Non è detto. Se Tsipras dovesse strappare concessioni significative, diventerebbe evidente la violazione dei trattati (divieto di mutualizzare i debiti degli Stati) che finora le autorità europee sono riuscite a occultare, ma che è implicita nelle concessioni fin qui fatte alla Grecia. Basta un'occhiata ai conti nazionali della Grecia e alla storia dei prestiti finora ricevuti per rendersi conto che lo Stato ellenico è fallito da anni, che l'Europa si è già fatta carico di una parte dei suoi debiti (l'allungamento delle scadenze dei pagamenti equivale a un taglio del debito), e che quasi certamente i creditori della Grecia non avranno mai indietro tutti i soldi che le hanno prestato. Un cedimento della Germania e di Bruxelles alle richieste di Tsipras innescherebbe tensioni non solo nei virtuosi paesi del Nord e dell'Est, ma soprattutto nei Pigs: come potrebbero fare i governi portoghese, spagnolo e irlandese a spiegare alle rispettive opinioni pubbliche che il loro debito è diverso da quello greco? Come giustificare anni di austerità volta a raddrizzare conti pubblici e bilancia dei pagamenti se ad uno, e uno soltanto, dei paesi sottoposti alla supervisione dell'odiata troika si concede di tagliare drasticamente i propri debiti?

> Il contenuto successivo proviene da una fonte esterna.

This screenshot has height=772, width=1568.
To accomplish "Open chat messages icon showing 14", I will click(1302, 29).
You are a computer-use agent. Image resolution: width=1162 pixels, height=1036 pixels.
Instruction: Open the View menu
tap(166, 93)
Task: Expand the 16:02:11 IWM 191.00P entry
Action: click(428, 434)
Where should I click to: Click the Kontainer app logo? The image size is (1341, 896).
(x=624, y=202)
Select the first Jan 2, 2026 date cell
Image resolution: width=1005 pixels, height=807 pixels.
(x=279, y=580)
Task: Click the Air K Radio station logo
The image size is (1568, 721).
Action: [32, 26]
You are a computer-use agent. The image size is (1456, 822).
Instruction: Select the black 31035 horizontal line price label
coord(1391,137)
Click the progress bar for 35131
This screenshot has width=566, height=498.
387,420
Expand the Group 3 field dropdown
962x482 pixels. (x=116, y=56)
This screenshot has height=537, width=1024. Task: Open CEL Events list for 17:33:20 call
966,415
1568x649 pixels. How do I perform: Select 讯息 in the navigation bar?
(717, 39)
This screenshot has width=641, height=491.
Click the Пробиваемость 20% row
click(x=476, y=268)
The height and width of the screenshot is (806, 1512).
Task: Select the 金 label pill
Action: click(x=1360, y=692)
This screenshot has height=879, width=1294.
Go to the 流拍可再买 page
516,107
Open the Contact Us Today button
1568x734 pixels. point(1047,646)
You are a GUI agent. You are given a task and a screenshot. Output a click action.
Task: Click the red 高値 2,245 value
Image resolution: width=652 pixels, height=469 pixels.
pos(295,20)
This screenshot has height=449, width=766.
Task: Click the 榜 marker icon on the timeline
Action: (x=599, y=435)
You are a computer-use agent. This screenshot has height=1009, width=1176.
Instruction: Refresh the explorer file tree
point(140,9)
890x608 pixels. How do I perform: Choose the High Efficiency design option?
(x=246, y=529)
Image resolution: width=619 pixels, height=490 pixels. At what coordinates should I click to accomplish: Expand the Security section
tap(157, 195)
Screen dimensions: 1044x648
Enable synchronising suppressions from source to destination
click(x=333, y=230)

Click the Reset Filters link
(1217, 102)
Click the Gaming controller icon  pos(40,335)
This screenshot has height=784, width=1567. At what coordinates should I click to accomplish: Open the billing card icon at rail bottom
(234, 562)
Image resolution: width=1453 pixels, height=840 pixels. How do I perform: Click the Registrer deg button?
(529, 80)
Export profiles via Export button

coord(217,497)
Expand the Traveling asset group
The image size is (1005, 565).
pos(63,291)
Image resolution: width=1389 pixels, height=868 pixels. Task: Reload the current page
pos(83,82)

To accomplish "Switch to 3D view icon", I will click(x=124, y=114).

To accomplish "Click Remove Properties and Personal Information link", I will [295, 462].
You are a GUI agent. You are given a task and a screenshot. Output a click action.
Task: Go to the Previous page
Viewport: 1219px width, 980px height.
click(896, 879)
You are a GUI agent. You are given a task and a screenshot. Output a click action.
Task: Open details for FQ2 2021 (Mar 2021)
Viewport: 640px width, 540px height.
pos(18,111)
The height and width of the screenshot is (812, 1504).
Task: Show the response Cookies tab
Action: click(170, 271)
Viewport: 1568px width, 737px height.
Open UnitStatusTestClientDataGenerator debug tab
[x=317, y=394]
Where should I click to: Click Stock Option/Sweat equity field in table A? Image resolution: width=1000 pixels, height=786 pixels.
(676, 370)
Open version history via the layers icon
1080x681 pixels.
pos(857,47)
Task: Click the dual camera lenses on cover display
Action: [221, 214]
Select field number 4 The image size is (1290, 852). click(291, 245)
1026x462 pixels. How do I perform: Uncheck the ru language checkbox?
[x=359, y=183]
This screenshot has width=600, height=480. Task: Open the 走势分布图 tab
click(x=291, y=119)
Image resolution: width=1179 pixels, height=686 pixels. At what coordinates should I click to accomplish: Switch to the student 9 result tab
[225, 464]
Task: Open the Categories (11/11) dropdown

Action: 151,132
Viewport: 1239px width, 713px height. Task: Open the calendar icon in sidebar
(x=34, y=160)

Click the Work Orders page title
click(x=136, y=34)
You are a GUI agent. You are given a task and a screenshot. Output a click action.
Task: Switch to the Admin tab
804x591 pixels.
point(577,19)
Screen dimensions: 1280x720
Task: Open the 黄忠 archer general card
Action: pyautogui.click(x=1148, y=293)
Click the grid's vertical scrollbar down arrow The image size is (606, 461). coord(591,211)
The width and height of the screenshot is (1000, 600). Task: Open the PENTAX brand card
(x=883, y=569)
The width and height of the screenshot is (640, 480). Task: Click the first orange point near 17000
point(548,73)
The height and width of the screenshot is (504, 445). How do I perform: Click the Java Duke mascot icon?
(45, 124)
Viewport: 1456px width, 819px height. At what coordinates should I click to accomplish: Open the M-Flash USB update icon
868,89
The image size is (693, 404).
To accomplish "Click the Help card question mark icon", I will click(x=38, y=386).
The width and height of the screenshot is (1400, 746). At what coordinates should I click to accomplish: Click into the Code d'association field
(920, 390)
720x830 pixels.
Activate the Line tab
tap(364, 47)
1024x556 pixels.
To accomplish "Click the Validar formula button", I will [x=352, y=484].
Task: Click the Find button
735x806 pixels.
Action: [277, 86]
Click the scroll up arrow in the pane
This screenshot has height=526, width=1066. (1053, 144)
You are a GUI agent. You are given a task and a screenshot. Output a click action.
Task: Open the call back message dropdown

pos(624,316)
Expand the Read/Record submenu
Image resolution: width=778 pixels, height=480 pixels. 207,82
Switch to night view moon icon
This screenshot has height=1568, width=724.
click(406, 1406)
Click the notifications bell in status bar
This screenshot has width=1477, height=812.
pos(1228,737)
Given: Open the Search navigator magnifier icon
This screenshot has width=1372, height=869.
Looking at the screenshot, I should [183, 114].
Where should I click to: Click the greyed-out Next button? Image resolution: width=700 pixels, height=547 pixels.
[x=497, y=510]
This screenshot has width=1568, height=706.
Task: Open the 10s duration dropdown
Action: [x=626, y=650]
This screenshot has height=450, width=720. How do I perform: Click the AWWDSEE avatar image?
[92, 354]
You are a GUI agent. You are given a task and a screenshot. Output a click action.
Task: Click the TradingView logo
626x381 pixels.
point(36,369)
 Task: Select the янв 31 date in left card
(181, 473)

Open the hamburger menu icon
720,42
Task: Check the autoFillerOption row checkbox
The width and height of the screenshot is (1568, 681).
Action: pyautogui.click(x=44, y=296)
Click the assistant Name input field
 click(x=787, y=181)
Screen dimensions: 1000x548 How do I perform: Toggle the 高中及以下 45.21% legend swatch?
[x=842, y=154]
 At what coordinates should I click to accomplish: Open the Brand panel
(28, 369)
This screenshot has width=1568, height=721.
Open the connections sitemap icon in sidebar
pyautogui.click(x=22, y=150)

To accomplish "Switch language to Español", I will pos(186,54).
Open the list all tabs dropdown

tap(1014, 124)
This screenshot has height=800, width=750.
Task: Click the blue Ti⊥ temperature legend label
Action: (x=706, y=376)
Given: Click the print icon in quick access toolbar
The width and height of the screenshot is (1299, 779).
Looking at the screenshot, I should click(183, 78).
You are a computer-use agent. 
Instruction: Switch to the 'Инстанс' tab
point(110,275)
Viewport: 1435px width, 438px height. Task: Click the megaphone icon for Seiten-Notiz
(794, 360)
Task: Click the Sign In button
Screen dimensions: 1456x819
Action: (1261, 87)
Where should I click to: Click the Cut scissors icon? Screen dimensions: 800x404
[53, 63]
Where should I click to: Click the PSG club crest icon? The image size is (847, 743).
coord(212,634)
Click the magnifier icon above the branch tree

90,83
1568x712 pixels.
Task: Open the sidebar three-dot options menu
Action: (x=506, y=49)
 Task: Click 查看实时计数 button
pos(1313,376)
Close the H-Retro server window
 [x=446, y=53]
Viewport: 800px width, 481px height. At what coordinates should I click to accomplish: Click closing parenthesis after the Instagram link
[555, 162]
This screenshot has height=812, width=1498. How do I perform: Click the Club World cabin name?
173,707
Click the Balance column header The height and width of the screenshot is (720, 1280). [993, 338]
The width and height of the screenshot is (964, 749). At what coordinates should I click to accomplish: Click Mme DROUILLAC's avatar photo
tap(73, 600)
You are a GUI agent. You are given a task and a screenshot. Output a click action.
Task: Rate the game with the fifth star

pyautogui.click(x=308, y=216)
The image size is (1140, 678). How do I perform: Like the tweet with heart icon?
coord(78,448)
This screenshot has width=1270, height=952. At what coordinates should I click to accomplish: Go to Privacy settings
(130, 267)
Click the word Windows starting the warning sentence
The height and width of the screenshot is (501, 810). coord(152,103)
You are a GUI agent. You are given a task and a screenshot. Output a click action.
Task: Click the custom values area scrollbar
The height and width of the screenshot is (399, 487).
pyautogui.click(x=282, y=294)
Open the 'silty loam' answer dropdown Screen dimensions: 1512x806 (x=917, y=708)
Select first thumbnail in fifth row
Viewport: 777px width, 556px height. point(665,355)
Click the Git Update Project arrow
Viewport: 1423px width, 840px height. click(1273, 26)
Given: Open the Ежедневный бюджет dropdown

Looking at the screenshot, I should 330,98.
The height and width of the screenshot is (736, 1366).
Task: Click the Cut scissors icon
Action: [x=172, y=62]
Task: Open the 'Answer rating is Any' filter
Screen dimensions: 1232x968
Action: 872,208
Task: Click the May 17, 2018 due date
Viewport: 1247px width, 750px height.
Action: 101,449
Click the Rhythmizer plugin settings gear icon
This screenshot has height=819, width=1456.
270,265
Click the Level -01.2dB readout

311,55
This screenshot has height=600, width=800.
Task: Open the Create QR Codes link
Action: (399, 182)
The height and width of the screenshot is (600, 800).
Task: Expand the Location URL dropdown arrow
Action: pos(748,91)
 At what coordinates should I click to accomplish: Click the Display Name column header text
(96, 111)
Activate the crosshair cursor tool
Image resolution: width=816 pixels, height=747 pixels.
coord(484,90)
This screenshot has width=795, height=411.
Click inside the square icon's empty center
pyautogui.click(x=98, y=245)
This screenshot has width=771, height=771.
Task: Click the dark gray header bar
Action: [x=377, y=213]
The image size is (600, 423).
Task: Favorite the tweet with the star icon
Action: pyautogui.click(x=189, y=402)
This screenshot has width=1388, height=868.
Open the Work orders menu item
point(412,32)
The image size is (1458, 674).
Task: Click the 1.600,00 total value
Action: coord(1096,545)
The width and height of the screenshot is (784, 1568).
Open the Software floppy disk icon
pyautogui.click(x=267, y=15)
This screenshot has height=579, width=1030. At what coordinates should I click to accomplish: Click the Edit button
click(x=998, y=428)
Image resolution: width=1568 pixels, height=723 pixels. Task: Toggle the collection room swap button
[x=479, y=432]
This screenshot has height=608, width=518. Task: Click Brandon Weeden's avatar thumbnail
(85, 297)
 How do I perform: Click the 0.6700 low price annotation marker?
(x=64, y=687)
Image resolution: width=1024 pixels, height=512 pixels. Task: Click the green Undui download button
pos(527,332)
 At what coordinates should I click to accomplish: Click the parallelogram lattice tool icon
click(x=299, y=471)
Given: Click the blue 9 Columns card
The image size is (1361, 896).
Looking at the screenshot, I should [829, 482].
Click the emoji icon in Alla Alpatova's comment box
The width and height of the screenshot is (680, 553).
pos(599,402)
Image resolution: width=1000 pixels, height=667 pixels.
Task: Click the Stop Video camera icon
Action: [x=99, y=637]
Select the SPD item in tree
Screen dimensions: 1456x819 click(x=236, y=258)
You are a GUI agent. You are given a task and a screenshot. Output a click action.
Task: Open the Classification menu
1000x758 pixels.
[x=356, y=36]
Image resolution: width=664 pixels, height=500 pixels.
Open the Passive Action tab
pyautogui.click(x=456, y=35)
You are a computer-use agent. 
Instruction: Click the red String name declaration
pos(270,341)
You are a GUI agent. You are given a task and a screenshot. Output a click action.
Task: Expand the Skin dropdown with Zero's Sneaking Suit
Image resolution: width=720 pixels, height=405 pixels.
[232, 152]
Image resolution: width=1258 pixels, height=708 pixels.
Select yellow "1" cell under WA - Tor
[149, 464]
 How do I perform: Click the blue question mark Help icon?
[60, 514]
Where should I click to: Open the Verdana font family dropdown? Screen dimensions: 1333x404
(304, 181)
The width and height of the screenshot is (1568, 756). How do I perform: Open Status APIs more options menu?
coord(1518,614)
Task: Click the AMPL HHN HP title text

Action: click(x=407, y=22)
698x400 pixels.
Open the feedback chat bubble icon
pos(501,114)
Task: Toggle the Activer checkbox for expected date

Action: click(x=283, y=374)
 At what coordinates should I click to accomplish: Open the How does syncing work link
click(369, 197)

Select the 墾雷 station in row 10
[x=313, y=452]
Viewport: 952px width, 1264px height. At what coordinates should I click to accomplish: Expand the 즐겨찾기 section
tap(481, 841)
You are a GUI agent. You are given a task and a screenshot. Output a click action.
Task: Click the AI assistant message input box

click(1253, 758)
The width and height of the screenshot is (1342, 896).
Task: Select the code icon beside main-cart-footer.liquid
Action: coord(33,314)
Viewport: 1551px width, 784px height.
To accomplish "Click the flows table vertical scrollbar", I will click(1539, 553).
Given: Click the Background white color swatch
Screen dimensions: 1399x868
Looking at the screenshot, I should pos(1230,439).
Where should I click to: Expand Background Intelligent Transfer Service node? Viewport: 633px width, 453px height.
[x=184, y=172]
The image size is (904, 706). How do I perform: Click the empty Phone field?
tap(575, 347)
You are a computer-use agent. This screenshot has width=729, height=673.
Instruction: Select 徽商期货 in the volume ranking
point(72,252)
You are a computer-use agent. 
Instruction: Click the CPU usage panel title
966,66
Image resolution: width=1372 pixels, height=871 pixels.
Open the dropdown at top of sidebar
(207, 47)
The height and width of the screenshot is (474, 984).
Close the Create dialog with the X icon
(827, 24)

La stessa Italia, che finora ha potuto evitare l'intromissione della Troika, faticherebbe a spiegare perché all'Italia si nega di sforare di qualche decimale nel rapporto deficit/Pil, mentre alla Grecia si concede l'ennesima dilazione nel pagamento dei suoi debiti; o come mai alla Grecia si concede di finanziarsi a tassi tedeschi (grazie alla benevolenza europea), mentre all'Italia si richiede di guadagnarsi sul campo la fiducia dei mercati finanziari.
Il pericolo, a quanto pare, è già stato prontamente avvertito da Renzi, che dopo mesi passati a criticare la rigidità delle regole di Bruxelles, non ha esitato a prendere le distanze da Tsipras e a dare qualche suo sostegno alla linea rigorista delle autorità europee. Una mossa che, forse, ha già dato qualche frutto, se è vero che negli ultimi due giorni il nostro spread con la Spagna è sceso a un livello che non aveva più toccato dal 26 maggio dell'anno scorso, il giorno dopo il trionfo di Renzi alle elezioni europee.

Ed è forse qui, nel triangolo Grecia-Spagna-Italia, che il rebus europeo si fa più insidioso che mai. Se, come molti auspicano e come è abbastanza probabile, l'Europa cederà a molte delle richieste greche, non solo diventerà più difficile “costringere” i Pigs a riformare le rispettive economie, ma diventerà inevitabile che in Spagna e in Italia, ma forse anche in Francia, la tentazione di “fare come la Grecia” finisca per rafforzare i partiti e i movimenti ostili all'euro, alla burocrazia di Bruxelles, alle politiche di austerità. Già oggi si pronostica una vittoria di Podemos in Spagna, ma nulla esclude che l'incendio dilaghi anche in Italia, intorno al movimento Cinque Stelle, o addirittura in Francia, intorno al Front National. Né vale ricordare che l'idea di Europa dei populisti di sinistra è profondamente diversa da quella dei populisti di destra: dopo anni di sacrifici, austerità e stagnazione, l'ostilità verso l'Europa e le sue istituzioni è così forte da rendere plausibili anche gli scenari politici più strampalati.